- **INSTRUCTIONS FOR THE TASK**:
Return a faithful copy of all the entries, omitting the images.

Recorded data
##########

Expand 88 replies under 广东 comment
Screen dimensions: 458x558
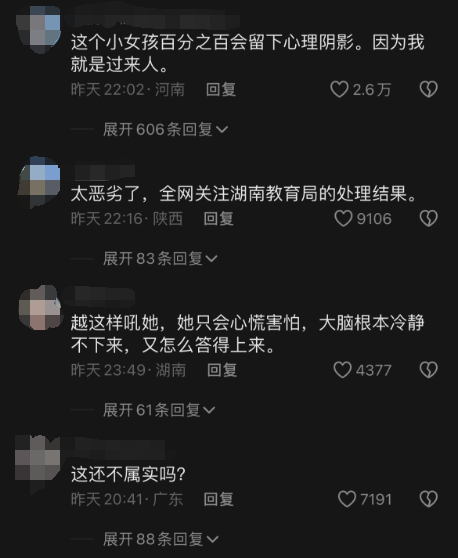pos(161,539)
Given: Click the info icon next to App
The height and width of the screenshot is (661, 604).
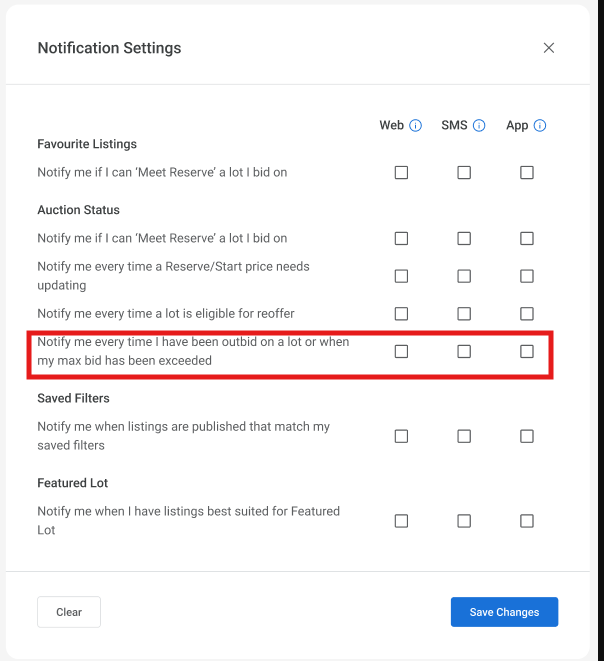Looking at the screenshot, I should click(x=540, y=126).
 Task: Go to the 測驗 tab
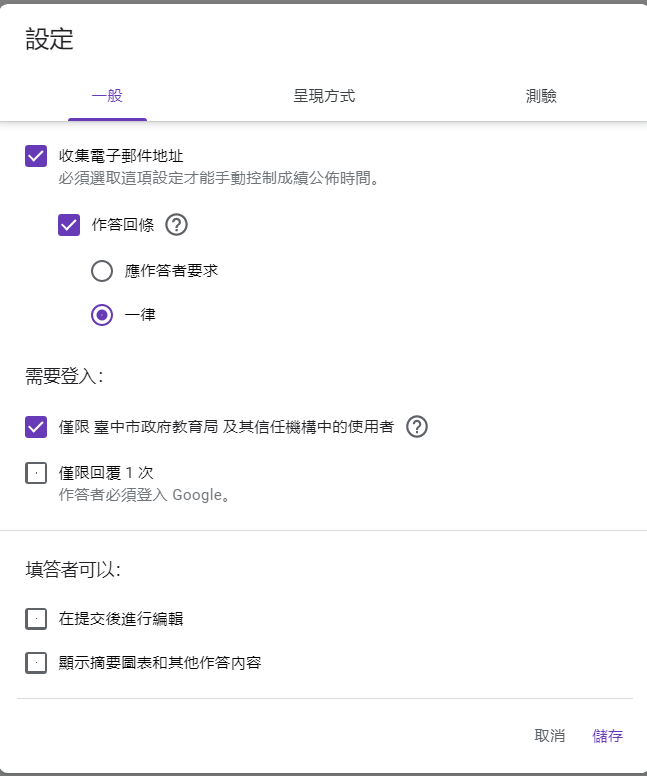(541, 97)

##########

- **EXERCISE RESULT**:
Expand 88 replies under 广东 comment
Screen dimensions: 458x558
pos(161,539)
Given: Click the info icon next to App
The height and width of the screenshot is (661, 604).
Looking at the screenshot, I should click(x=540, y=126).
 Task: Go to the 測驗 tab
(541, 97)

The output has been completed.